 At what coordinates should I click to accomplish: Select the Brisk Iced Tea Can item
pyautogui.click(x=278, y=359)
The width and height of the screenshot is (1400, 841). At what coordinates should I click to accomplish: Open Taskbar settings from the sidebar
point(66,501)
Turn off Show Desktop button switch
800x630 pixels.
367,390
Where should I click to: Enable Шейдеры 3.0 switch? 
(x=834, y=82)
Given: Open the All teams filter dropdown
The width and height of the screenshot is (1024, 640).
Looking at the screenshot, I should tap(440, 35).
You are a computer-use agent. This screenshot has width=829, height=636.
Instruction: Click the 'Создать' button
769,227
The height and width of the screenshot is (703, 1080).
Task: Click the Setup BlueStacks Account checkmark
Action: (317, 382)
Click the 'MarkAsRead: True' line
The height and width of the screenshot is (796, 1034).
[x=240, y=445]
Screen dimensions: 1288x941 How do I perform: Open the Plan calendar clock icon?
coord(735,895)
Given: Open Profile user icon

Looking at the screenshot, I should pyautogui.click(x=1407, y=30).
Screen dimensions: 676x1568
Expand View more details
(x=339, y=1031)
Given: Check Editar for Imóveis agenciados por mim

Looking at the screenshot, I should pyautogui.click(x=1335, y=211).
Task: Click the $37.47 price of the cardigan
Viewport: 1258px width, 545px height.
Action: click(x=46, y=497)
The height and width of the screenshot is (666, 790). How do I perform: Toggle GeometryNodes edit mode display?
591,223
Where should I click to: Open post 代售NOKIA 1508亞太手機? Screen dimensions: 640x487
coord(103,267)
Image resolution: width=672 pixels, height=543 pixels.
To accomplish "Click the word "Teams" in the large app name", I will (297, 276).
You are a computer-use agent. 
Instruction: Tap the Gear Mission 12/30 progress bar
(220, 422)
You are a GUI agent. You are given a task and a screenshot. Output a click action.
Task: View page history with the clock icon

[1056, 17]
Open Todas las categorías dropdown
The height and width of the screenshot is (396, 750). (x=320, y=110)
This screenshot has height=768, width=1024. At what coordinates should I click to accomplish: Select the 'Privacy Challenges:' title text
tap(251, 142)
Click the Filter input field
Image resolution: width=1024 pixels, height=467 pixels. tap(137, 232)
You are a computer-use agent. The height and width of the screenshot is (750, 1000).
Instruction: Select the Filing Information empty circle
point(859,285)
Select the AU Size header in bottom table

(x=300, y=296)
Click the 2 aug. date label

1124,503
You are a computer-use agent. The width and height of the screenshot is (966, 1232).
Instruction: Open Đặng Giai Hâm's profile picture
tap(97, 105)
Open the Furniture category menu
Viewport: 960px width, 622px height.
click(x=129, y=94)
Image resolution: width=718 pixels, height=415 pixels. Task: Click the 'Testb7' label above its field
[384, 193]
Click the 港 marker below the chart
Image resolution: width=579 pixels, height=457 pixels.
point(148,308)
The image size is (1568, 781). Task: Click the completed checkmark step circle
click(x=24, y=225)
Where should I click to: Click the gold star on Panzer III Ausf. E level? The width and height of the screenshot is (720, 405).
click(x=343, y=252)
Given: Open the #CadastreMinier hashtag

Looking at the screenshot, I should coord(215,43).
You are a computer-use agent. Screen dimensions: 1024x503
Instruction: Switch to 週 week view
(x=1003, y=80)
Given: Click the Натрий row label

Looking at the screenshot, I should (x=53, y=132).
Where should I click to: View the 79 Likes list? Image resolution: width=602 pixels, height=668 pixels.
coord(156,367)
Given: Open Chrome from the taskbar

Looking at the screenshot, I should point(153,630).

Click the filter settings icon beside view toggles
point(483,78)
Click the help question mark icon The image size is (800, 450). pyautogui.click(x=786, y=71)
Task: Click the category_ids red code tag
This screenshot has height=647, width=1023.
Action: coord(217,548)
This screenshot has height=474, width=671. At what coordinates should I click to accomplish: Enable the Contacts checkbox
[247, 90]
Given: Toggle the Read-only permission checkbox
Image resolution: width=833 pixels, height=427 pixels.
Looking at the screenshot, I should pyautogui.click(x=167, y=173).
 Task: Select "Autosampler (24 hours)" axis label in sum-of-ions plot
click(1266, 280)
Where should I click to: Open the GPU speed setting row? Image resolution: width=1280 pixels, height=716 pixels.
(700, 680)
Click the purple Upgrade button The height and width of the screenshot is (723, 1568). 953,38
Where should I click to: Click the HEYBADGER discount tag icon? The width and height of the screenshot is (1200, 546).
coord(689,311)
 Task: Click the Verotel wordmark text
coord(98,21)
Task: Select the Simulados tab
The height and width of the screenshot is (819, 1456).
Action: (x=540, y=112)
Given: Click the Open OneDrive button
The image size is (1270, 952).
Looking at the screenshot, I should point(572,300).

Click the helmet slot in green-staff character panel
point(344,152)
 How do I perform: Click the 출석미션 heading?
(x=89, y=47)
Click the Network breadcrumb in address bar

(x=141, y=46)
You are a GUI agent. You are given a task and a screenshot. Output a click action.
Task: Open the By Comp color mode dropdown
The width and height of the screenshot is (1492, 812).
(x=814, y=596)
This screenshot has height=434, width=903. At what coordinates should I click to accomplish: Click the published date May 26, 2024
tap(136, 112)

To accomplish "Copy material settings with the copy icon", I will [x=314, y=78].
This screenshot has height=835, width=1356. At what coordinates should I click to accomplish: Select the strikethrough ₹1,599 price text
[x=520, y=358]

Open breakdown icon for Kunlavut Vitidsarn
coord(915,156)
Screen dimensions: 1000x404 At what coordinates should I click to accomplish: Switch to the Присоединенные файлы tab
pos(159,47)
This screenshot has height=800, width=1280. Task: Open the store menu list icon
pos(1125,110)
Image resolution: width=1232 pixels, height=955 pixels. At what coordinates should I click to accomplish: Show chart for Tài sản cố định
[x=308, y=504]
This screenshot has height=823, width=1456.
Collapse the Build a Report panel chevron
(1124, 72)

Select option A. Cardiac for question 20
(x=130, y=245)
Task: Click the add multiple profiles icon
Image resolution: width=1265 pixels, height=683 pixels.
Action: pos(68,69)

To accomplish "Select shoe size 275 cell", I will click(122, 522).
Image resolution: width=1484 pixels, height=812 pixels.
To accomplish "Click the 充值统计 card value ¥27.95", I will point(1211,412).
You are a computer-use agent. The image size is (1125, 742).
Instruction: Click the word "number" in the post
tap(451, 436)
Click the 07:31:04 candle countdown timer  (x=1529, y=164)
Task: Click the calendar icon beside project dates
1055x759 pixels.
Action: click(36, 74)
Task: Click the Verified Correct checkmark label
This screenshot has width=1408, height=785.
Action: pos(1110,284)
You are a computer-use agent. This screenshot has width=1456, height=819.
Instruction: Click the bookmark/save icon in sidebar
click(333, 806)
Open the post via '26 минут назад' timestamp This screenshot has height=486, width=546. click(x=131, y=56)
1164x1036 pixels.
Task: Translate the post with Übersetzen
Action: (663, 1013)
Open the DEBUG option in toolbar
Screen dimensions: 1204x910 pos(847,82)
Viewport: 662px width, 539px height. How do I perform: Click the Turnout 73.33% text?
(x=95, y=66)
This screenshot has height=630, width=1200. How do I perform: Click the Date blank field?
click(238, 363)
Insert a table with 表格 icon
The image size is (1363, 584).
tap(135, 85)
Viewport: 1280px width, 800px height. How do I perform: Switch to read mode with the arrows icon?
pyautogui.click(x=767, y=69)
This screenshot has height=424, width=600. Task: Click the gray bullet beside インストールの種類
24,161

→ **What you will do**: Above are the entries; return each one exactly.

→ **Response to this exercise**:
 At what coordinates should I click to accomplish: Select the Brisk Iced Tea Can item
pyautogui.click(x=278, y=359)
The width and height of the screenshot is (1400, 841). At what coordinates should I click to accomplish: Open Taskbar settings from the sidebar
point(66,501)
Turn off Show Desktop button switch
800x630 pixels.
367,390
Where should I click to: Enable Шейдеры 3.0 switch? 
(x=834, y=82)
Given: Open the All teams filter dropdown
The width and height of the screenshot is (1024, 640).
Looking at the screenshot, I should tap(440, 35).
You are a computer-use agent. This screenshot has width=829, height=636.
Instruction: Click the 'Создать' button
769,227
The height and width of the screenshot is (703, 1080).
Task: Click the Setup BlueStacks Account checkmark
Action: (317, 382)
Click the 'MarkAsRead: True' line
The height and width of the screenshot is (796, 1034).
[x=240, y=445]
Screen dimensions: 1288x941 How do I perform: Open the Plan calendar clock icon?
coord(735,895)
Given: Open Profile user icon

Looking at the screenshot, I should pyautogui.click(x=1407, y=30).
Screen dimensions: 676x1568
Expand View more details
(x=339, y=1031)
Given: Check Editar for Imóveis agenciados por mim

Looking at the screenshot, I should pyautogui.click(x=1335, y=211).
Task: Click the $37.47 price of the cardigan
Viewport: 1258px width, 545px height.
Action: click(x=46, y=497)
The height and width of the screenshot is (666, 790). How do I perform: Toggle GeometryNodes edit mode display?
591,223
Where should I click to: Open post 代售NOKIA 1508亞太手機? Screen dimensions: 640x487
coord(103,267)
Image resolution: width=672 pixels, height=543 pixels.
To accomplish "Click the word "Teams" in the large app name", I will (297, 276).
You are a computer-use agent. 
Instruction: Tap the Gear Mission 12/30 progress bar
(220, 422)
You are a GUI agent. You are given a task and a screenshot. Output a click action.
Task: View page history with the clock icon

[1056, 17]
Open Todas las categorías dropdown
The height and width of the screenshot is (396, 750). (x=320, y=110)
This screenshot has height=768, width=1024. At what coordinates should I click to accomplish: Select the 'Privacy Challenges:' title text
tap(251, 142)
Click the Filter input field
Image resolution: width=1024 pixels, height=467 pixels. tap(137, 232)
You are a computer-use agent. The height and width of the screenshot is (750, 1000).
Instruction: Select the Filing Information empty circle
point(859,285)
Select the AU Size header in bottom table

(x=300, y=296)
Click the 2 aug. date label

1124,503
You are a computer-use agent. The width and height of the screenshot is (966, 1232).
Instruction: Open Đặng Giai Hâm's profile picture
tap(97, 105)
Open the Furniture category menu
Viewport: 960px width, 622px height.
click(x=129, y=94)
Image resolution: width=718 pixels, height=415 pixels. Task: Click the 'Testb7' label above its field
[384, 193]
Click the 港 marker below the chart
Image resolution: width=579 pixels, height=457 pixels.
point(148,308)
The image size is (1568, 781). Task: Click the completed checkmark step circle
click(x=24, y=225)
Where should I click to: Click the gold star on Panzer III Ausf. E level? The width and height of the screenshot is (720, 405).
click(x=343, y=252)
Given: Open the #CadastreMinier hashtag

Looking at the screenshot, I should coord(215,43).
You are a computer-use agent. Screen dimensions: 1024x503
Instruction: Switch to 週 week view
(x=1003, y=80)
Given: Click the Натрий row label

Looking at the screenshot, I should (x=53, y=132).
Where should I click to: View the 79 Likes list? Image resolution: width=602 pixels, height=668 pixels.
coord(156,367)
Given: Open Chrome from the taskbar

Looking at the screenshot, I should point(153,630).

Click the filter settings icon beside view toggles
point(483,78)
Click the help question mark icon The image size is (800, 450). pyautogui.click(x=786, y=71)
Task: Click the category_ids red code tag
This screenshot has height=647, width=1023.
Action: coord(217,548)
This screenshot has height=474, width=671. At what coordinates should I click to accomplish: Enable the Contacts checkbox
[247, 90]
Given: Toggle the Read-only permission checkbox
Image resolution: width=833 pixels, height=427 pixels.
Looking at the screenshot, I should pyautogui.click(x=167, y=173).
 Task: Select "Autosampler (24 hours)" axis label in sum-of-ions plot
click(1266, 280)
Where should I click to: Open the GPU speed setting row? Image resolution: width=1280 pixels, height=716 pixels.
(700, 680)
Click the purple Upgrade button The height and width of the screenshot is (723, 1568). 953,38
Where should I click to: Click the HEYBADGER discount tag icon? The width and height of the screenshot is (1200, 546).
coord(689,311)
 Task: Click the Verotel wordmark text
coord(98,21)
Task: Select the Simulados tab
The height and width of the screenshot is (819, 1456).
Action: (x=540, y=112)
Given: Click the Open OneDrive button
The image size is (1270, 952).
Looking at the screenshot, I should point(572,300).

Click the helmet slot in green-staff character panel
point(344,152)
 How do I perform: Click the 출석미션 heading?
(x=89, y=47)
Click the Network breadcrumb in address bar

(x=141, y=46)
You are a GUI agent. You are given a task and a screenshot. Output a click action.
Task: Open the By Comp color mode dropdown
The width and height of the screenshot is (1492, 812).
(x=814, y=596)
This screenshot has height=434, width=903. At what coordinates should I click to accomplish: Click the published date May 26, 2024
tap(136, 112)

To accomplish "Copy material settings with the copy icon", I will [x=314, y=78].
This screenshot has height=835, width=1356. At what coordinates should I click to accomplish: Select the strikethrough ₹1,599 price text
[x=520, y=358]

Open breakdown icon for Kunlavut Vitidsarn
coord(915,156)
Screen dimensions: 1000x404 At what coordinates should I click to accomplish: Switch to the Присоединенные файлы tab
pos(159,47)
This screenshot has height=800, width=1280. Task: Open the store menu list icon
pos(1125,110)
Image resolution: width=1232 pixels, height=955 pixels. At what coordinates should I click to accomplish: Show chart for Tài sản cố định
[x=308, y=504]
This screenshot has height=823, width=1456.
Collapse the Build a Report panel chevron
(1124, 72)

Select option A. Cardiac for question 20
(x=130, y=245)
Task: Click the add multiple profiles icon
Image resolution: width=1265 pixels, height=683 pixels.
Action: pos(68,69)

To accomplish "Select shoe size 275 cell", I will click(122, 522).
Image resolution: width=1484 pixels, height=812 pixels.
To accomplish "Click the 充值统计 card value ¥27.95", I will point(1211,412).
You are a computer-use agent. The image size is (1125, 742).
Instruction: Click the word "number" in the post
tap(451, 436)
Click the 07:31:04 candle countdown timer  (x=1529, y=164)
Task: Click the calendar icon beside project dates
1055x759 pixels.
Action: click(36, 74)
Task: Click the Verified Correct checkmark label
This screenshot has width=1408, height=785.
Action: pos(1110,284)
You are a computer-use agent. This screenshot has width=1456, height=819.
Instruction: Click the bookmark/save icon in sidebar
click(333, 806)
Open the post via '26 минут назад' timestamp This screenshot has height=486, width=546. click(x=131, y=56)
1164x1036 pixels.
Task: Translate the post with Übersetzen
Action: (663, 1013)
Open the DEBUG option in toolbar
Screen dimensions: 1204x910 pos(847,82)
Viewport: 662px width, 539px height. How do I perform: Click the Turnout 73.33% text?
(x=95, y=66)
This screenshot has height=630, width=1200. How do I perform: Click the Date blank field?
click(238, 363)
Insert a table with 表格 icon
The image size is (1363, 584).
tap(135, 85)
Viewport: 1280px width, 800px height. How do I perform: Switch to read mode with the arrows icon?
pyautogui.click(x=767, y=69)
This screenshot has height=424, width=600. Task: Click the gray bullet beside インストールの種類
24,161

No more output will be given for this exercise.